#### Problem statement:
The output must consist only of the lines from the one with "This screenshot has height=634, width=1440." through the end of the listing, restated exactly and free of pictures.

#### Material supplied:
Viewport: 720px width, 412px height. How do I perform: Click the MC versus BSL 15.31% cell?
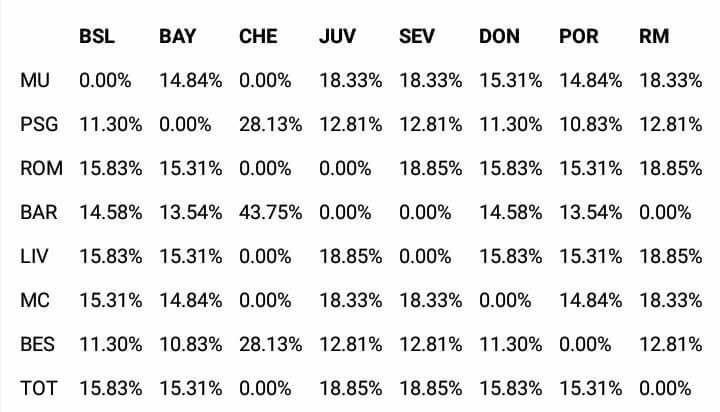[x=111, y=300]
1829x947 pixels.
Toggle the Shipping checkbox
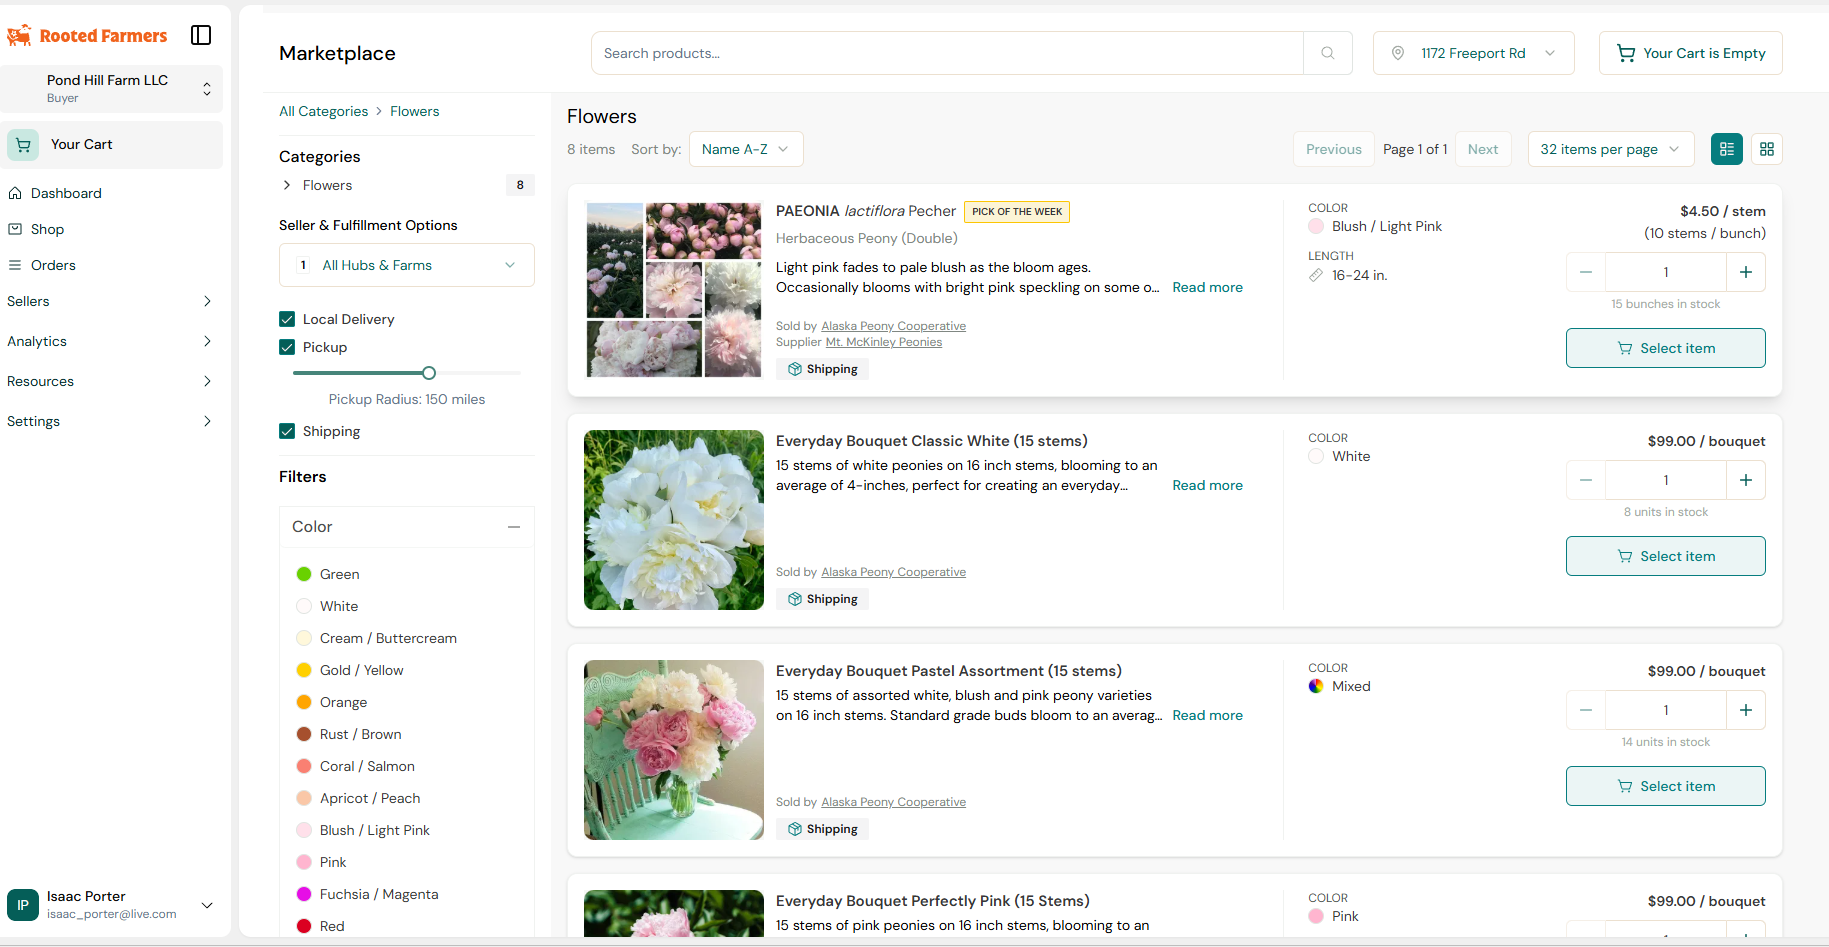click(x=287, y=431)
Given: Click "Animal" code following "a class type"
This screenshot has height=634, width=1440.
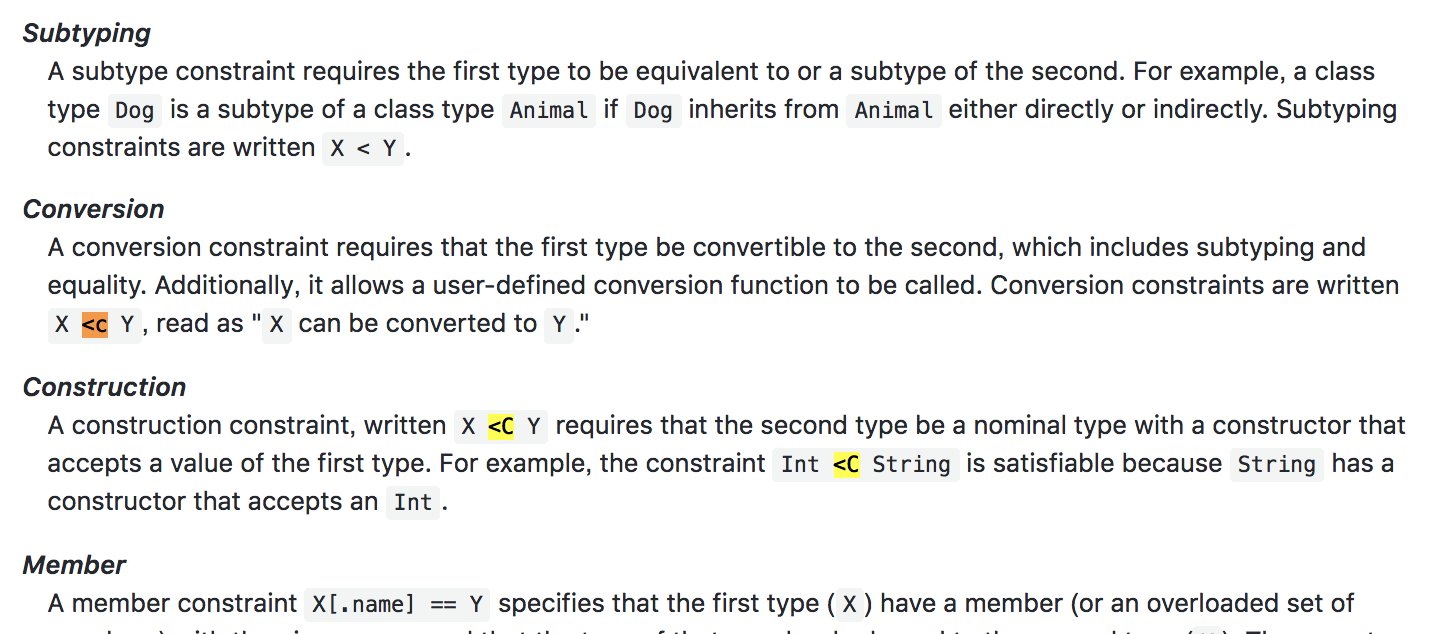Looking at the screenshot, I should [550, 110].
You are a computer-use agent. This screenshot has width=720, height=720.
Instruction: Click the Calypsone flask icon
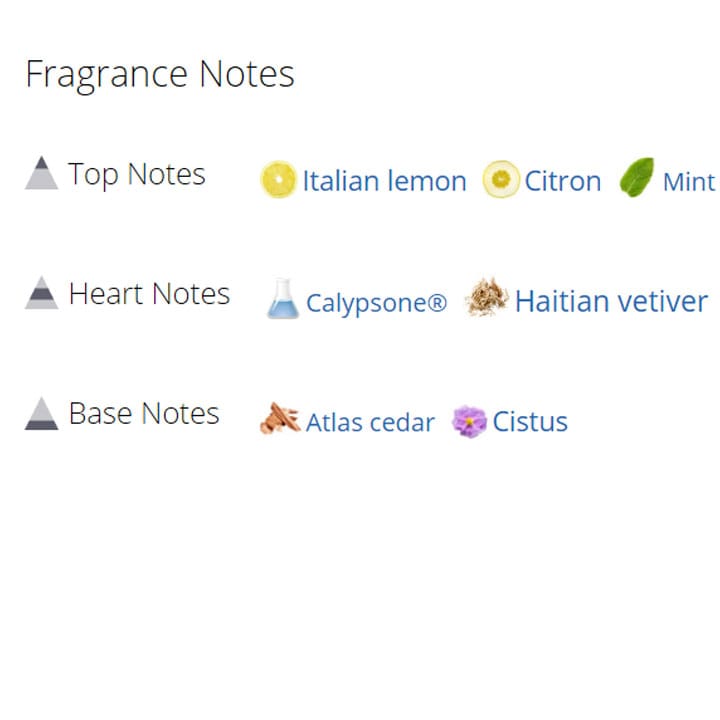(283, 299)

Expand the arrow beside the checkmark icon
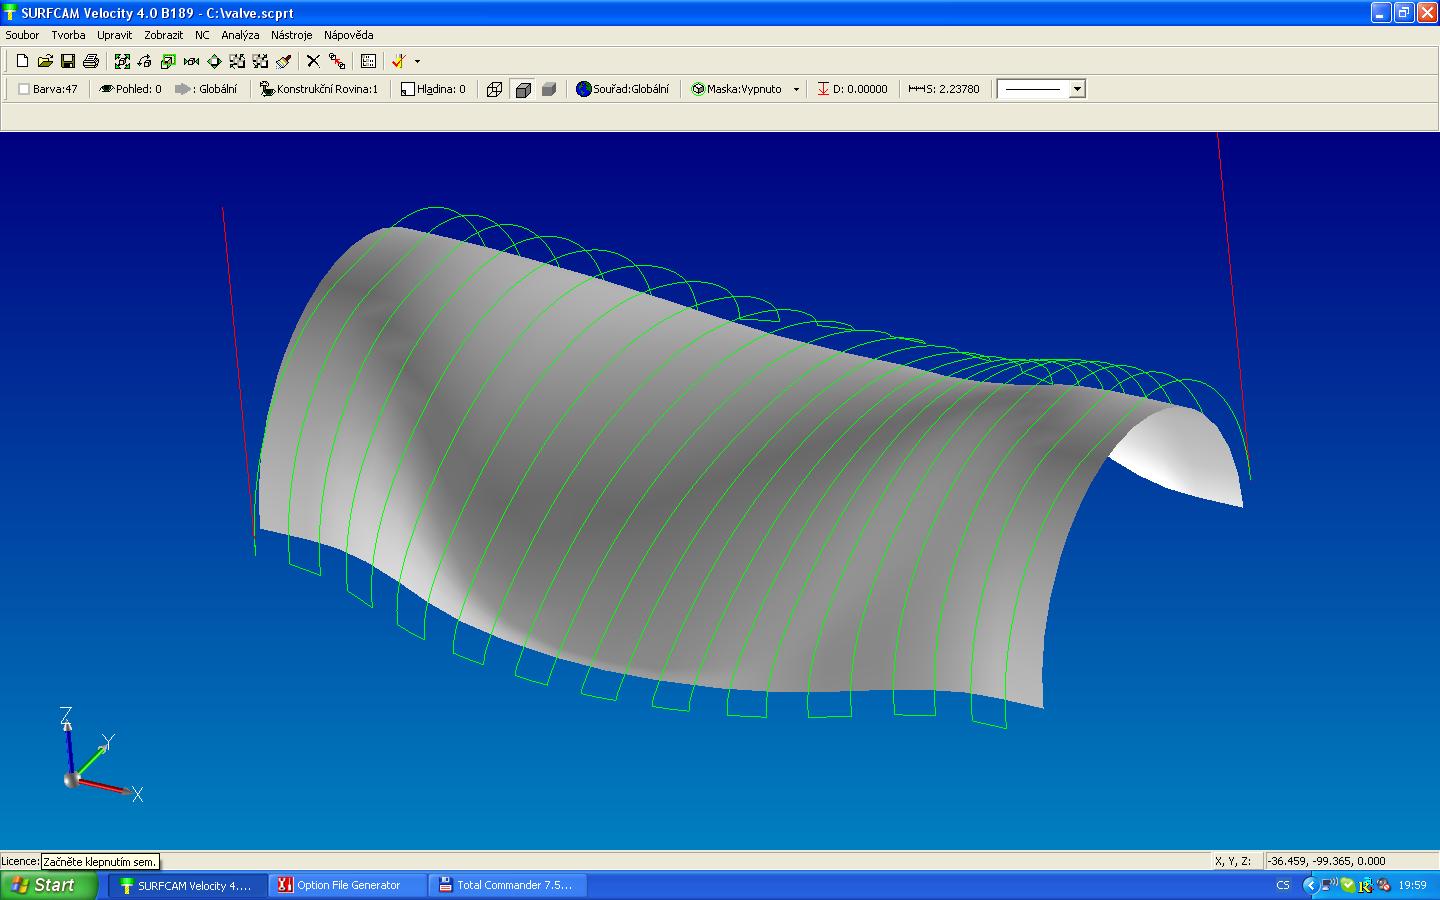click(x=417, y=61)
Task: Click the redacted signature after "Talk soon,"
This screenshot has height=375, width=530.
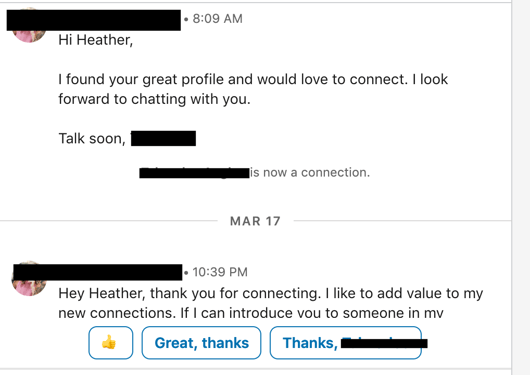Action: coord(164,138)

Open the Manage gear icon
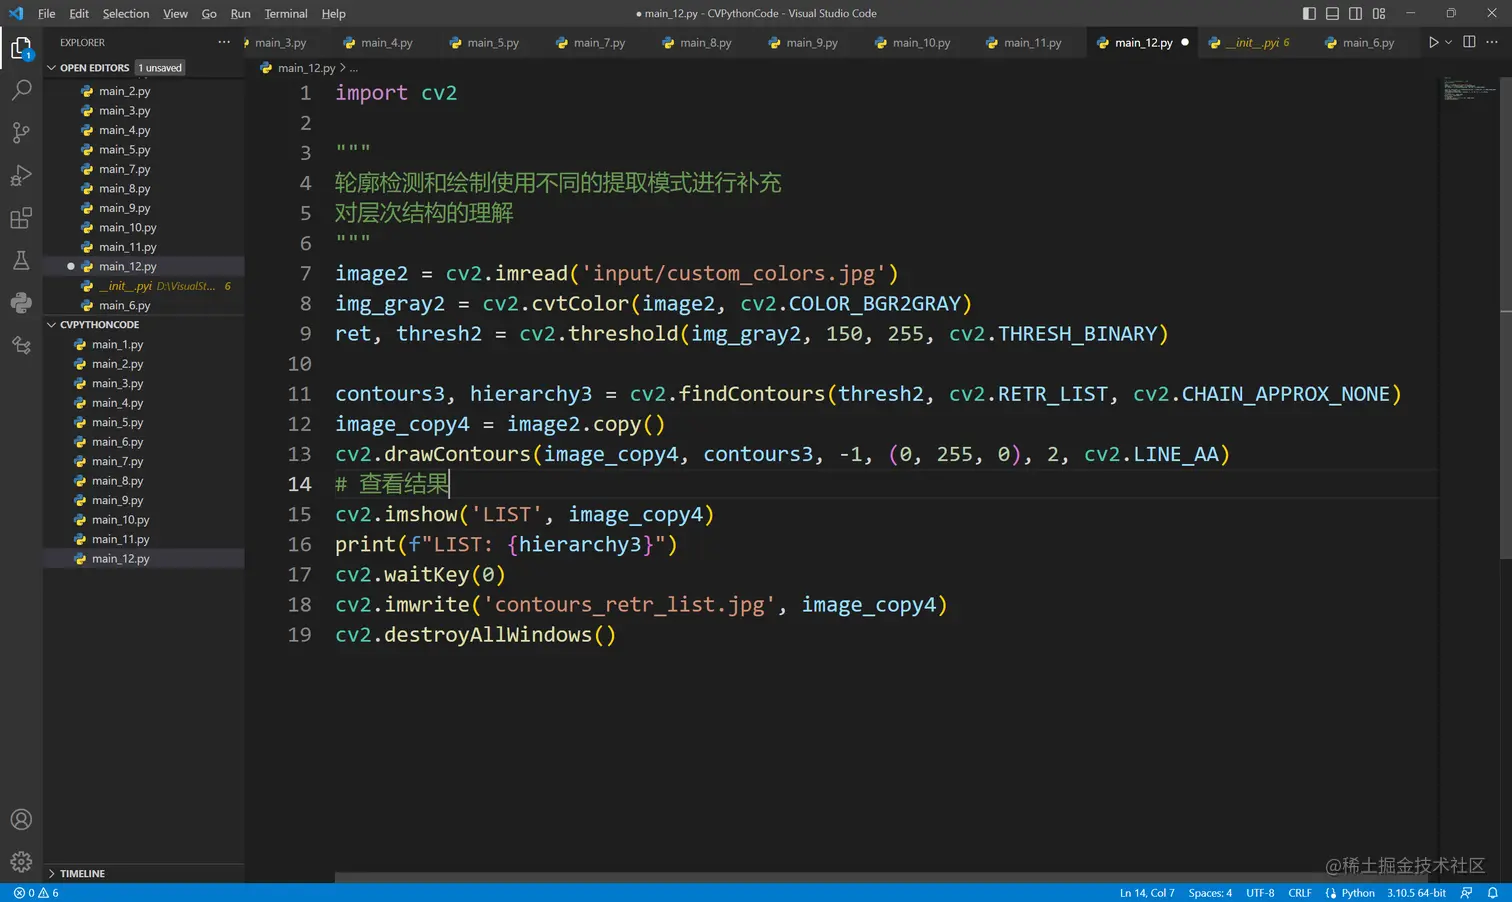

#### Answer to the problem:
This screenshot has height=634, width=1440.
Looking at the screenshot, I should [550, 110].
You are a computer-use agent. This screenshot has width=720, height=720.
Instruction: Click the Calypsone flask icon
(283, 299)

Expand the arrow beside the checkmark icon
click(x=417, y=61)
Task: Click the redacted signature after "Talk soon,"
This screenshot has height=375, width=530.
Action: coord(164,138)

Open the Manage gear icon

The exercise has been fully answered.